:: MATERIAL SHOWN ::
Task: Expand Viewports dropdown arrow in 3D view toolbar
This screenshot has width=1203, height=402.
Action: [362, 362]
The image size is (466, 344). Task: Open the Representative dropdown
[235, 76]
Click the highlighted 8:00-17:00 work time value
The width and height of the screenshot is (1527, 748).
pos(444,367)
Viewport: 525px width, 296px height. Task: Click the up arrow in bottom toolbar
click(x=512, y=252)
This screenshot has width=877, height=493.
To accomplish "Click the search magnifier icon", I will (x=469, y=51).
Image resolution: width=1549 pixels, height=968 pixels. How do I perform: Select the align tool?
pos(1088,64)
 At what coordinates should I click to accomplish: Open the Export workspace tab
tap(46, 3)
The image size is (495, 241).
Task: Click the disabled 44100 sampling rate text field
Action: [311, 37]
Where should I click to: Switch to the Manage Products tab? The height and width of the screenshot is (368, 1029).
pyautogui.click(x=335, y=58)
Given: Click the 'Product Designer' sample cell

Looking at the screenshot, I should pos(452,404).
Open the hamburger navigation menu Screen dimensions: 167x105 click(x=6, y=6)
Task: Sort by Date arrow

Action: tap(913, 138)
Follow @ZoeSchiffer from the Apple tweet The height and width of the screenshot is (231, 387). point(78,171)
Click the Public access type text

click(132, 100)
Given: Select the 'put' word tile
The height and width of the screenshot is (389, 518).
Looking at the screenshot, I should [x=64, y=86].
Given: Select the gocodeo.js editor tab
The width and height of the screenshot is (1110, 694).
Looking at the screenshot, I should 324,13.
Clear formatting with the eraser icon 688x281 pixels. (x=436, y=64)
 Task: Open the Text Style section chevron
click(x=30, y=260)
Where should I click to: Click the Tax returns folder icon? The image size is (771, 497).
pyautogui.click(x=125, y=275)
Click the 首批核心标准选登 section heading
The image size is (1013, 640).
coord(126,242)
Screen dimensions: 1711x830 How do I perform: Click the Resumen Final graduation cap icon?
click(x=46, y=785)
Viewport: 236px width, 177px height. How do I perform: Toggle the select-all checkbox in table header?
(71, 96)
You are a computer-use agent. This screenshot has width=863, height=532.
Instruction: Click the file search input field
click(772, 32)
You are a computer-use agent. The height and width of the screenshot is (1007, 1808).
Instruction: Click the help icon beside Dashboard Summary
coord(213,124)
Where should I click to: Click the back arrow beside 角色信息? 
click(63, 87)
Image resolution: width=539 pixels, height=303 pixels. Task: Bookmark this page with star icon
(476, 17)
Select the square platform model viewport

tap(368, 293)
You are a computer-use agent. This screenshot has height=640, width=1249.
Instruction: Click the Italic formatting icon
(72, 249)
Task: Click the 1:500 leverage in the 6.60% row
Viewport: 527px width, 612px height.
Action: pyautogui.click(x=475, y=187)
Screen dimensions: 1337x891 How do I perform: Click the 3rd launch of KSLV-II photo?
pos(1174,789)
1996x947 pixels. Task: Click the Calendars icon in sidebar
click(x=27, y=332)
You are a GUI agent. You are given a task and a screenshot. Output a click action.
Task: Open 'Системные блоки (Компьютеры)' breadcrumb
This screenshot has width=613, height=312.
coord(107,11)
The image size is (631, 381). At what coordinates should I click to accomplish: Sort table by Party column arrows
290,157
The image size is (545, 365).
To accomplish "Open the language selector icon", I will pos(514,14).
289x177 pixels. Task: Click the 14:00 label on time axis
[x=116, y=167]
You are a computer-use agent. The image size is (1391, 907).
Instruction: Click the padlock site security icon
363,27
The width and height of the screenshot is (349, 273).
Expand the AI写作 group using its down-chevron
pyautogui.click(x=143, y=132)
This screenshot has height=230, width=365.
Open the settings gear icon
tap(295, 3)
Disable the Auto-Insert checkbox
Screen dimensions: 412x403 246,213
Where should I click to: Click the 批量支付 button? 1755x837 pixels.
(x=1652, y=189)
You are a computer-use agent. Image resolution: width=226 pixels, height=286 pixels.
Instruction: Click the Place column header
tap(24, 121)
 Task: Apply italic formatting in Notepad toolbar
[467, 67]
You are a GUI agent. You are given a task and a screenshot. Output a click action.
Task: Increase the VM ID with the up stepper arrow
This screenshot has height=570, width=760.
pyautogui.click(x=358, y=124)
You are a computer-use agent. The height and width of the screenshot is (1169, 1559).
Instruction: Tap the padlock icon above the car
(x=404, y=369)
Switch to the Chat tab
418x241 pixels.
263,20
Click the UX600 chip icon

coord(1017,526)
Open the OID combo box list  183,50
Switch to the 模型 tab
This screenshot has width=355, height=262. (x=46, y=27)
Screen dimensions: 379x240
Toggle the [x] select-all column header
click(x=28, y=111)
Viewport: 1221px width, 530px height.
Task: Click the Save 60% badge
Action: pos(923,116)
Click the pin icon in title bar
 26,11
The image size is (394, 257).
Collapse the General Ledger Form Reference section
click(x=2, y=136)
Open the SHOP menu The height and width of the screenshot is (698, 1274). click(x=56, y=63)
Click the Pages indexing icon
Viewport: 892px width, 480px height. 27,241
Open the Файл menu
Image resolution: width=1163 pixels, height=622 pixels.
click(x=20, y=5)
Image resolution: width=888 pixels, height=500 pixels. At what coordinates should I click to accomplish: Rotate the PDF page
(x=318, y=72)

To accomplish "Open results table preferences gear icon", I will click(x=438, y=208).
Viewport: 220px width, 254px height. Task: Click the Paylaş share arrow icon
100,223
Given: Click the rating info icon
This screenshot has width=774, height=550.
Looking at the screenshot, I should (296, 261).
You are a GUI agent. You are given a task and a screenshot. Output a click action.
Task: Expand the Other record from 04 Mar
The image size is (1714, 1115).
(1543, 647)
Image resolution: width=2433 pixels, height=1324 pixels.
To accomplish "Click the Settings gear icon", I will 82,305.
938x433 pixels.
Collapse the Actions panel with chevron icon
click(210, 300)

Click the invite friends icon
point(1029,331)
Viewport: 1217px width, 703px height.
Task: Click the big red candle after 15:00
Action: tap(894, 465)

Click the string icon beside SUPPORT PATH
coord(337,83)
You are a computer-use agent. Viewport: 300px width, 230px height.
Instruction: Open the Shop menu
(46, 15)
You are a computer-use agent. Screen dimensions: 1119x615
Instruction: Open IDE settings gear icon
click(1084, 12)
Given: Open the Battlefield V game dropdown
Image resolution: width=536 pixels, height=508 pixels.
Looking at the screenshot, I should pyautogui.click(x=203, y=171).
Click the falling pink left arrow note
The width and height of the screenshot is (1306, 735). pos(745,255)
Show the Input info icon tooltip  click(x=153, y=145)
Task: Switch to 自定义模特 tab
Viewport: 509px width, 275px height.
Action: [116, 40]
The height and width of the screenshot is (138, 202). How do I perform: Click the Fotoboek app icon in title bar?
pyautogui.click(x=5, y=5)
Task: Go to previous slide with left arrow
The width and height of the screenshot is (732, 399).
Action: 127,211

:: GIVEN INSTRUCTION ::
Please write out the listing above again, swapping every "Where should I click to" for "Where do I click to" and leaving everything else unchanged.

:: ANSWER FOR THIS EXERCISE ::
Task: Expand Viewports dropdown arrow in 3D view toolbar
This screenshot has width=1203, height=402.
Action: [362, 362]
The image size is (466, 344). Task: Open the Representative dropdown
[235, 76]
Click the highlighted 8:00-17:00 work time value
The width and height of the screenshot is (1527, 748).
pos(444,367)
Viewport: 525px width, 296px height. Task: Click the up arrow in bottom toolbar
click(x=512, y=252)
This screenshot has width=877, height=493.
To accomplish "Click the search magnifier icon", I will (x=469, y=51).
Image resolution: width=1549 pixels, height=968 pixels. How do I perform: Select the align tool?
pos(1088,64)
 At what coordinates should I click to accomplish: Open the Export workspace tab
tap(46, 3)
The image size is (495, 241).
Task: Click the disabled 44100 sampling rate text field
Action: [311, 37]
Where do I click to: Switch to the Manage Products tab? The height and width of the screenshot is (368, 1029).
pyautogui.click(x=335, y=58)
Given: Click the 'Product Designer' sample cell

Looking at the screenshot, I should pos(452,404).
Open the hamburger navigation menu Screen dimensions: 167x105 click(x=6, y=6)
Task: Sort by Date arrow

Action: tap(913, 138)
Follow @ZoeSchiffer from the Apple tweet The height and width of the screenshot is (231, 387). point(78,171)
Click the Public access type text

click(132, 100)
Given: Select the 'put' word tile
The height and width of the screenshot is (389, 518).
Looking at the screenshot, I should [x=64, y=86].
Given: Select the gocodeo.js editor tab
The width and height of the screenshot is (1110, 694).
Looking at the screenshot, I should 324,13.
Clear formatting with the eraser icon 688x281 pixels. (x=436, y=64)
 Task: Open the Text Style section chevron
click(x=30, y=260)
Where do I click to: Click the Tax returns folder icon? The image size is (771, 497).
pyautogui.click(x=125, y=275)
Click the 首批核心标准选登 section heading
The image size is (1013, 640).
coord(126,242)
Screen dimensions: 1711x830 How do I perform: Click the Resumen Final graduation cap icon?
click(x=46, y=785)
Viewport: 236px width, 177px height. How do I perform: Toggle the select-all checkbox in table header?
(71, 96)
You are a computer-use agent. This screenshot has width=863, height=532.
Instruction: Click the file search input field
click(772, 32)
You are a computer-use agent. The height and width of the screenshot is (1007, 1808).
Instruction: Click the help icon beside Dashboard Summary
coord(213,124)
Where do I click to: Click the back arrow beside 角色信息? 
click(63, 87)
Image resolution: width=539 pixels, height=303 pixels. Task: Bookmark this page with star icon
(476, 17)
Select the square platform model viewport

tap(368, 293)
You are a computer-use agent. This screenshot has height=640, width=1249.
Instruction: Click the Italic formatting icon
(72, 249)
Task: Click the 1:500 leverage in the 6.60% row
Viewport: 527px width, 612px height.
Action: pyautogui.click(x=475, y=187)
Screen dimensions: 1337x891 How do I perform: Click the 3rd launch of KSLV-II photo?
pos(1174,789)
1996x947 pixels. Task: Click the Calendars icon in sidebar
click(x=27, y=332)
You are a GUI agent. You are given a task and a screenshot. Output a click action.
Task: Open 'Системные блоки (Компьютеры)' breadcrumb
This screenshot has width=613, height=312.
coord(107,11)
The image size is (631, 381). At what coordinates should I click to accomplish: Sort table by Party column arrows
290,157
The image size is (545, 365).
To accomplish "Open the language selector icon", I will pos(514,14).
289x177 pixels. Task: Click the 14:00 label on time axis
[x=116, y=167]
You are a computer-use agent. The image size is (1391, 907).
Instruction: Click the padlock site security icon
363,27
The width and height of the screenshot is (349, 273).
Expand the AI写作 group using its down-chevron
pyautogui.click(x=143, y=132)
This screenshot has height=230, width=365.
Open the settings gear icon
tap(295, 3)
Disable the Auto-Insert checkbox
Screen dimensions: 412x403 246,213
Where do I click to: Click the 批量支付 button? 1755x837 pixels.
(x=1652, y=189)
You are a computer-use agent. Image resolution: width=226 pixels, height=286 pixels.
Instruction: Click the Place column header
tap(24, 121)
 Task: Apply italic formatting in Notepad toolbar
[467, 67]
You are a GUI agent. You are given a task and a screenshot. Output a click action.
Task: Increase the VM ID with the up stepper arrow
This screenshot has height=570, width=760.
pyautogui.click(x=358, y=124)
You are a computer-use agent. The height and width of the screenshot is (1169, 1559).
Instruction: Tap the padlock icon above the car
(x=404, y=369)
Switch to the Chat tab
418x241 pixels.
263,20
Click the UX600 chip icon

coord(1017,526)
Open the OID combo box list  183,50
Switch to the 模型 tab
This screenshot has width=355, height=262. (x=46, y=27)
Screen dimensions: 379x240
Toggle the [x] select-all column header
click(x=28, y=111)
Viewport: 1221px width, 530px height.
Task: Click the Save 60% badge
Action: pos(923,116)
Click the pin icon in title bar
 26,11
The image size is (394, 257).
Collapse the General Ledger Form Reference section
click(x=2, y=136)
Open the SHOP menu The height and width of the screenshot is (698, 1274). click(x=56, y=63)
Click the Pages indexing icon
Viewport: 892px width, 480px height. 27,241
Open the Файл menu
Image resolution: width=1163 pixels, height=622 pixels.
click(x=20, y=5)
Image resolution: width=888 pixels, height=500 pixels. At what coordinates should I click to accomplish: Rotate the PDF page
(x=318, y=72)

To accomplish "Open results table preferences gear icon", I will click(x=438, y=208).
Viewport: 220px width, 254px height. Task: Click the Paylaş share arrow icon
100,223
Given: Click the rating info icon
This screenshot has width=774, height=550.
Looking at the screenshot, I should (296, 261).
You are a GUI agent. You are given a task and a screenshot. Output a click action.
Task: Expand the Other record from 04 Mar
The image size is (1714, 1115).
(1543, 647)
Image resolution: width=2433 pixels, height=1324 pixels.
To accomplish "Click the Settings gear icon", I will 82,305.
938x433 pixels.
Collapse the Actions panel with chevron icon
click(210, 300)

Click the invite friends icon
point(1029,331)
Viewport: 1217px width, 703px height.
Task: Click the big red candle after 15:00
Action: tap(894, 465)

Click the string icon beside SUPPORT PATH
coord(337,83)
You are a computer-use agent. Viewport: 300px width, 230px height.
Instruction: Open the Shop menu
(46, 15)
You are a computer-use agent. Screen dimensions: 1119x615
Instruction: Open IDE settings gear icon
click(1084, 12)
Given: Open the Battlefield V game dropdown
Image resolution: width=536 pixels, height=508 pixels.
Looking at the screenshot, I should pyautogui.click(x=203, y=171).
Click the falling pink left arrow note
The width and height of the screenshot is (1306, 735). pos(745,255)
Show the Input info icon tooltip  click(x=153, y=145)
Task: Switch to 自定义模特 tab
Viewport: 509px width, 275px height.
Action: [116, 40]
The height and width of the screenshot is (138, 202). How do I perform: Click the Fotoboek app icon in title bar?
pyautogui.click(x=5, y=5)
Task: Go to previous slide with left arrow
The width and height of the screenshot is (732, 399).
Action: 127,211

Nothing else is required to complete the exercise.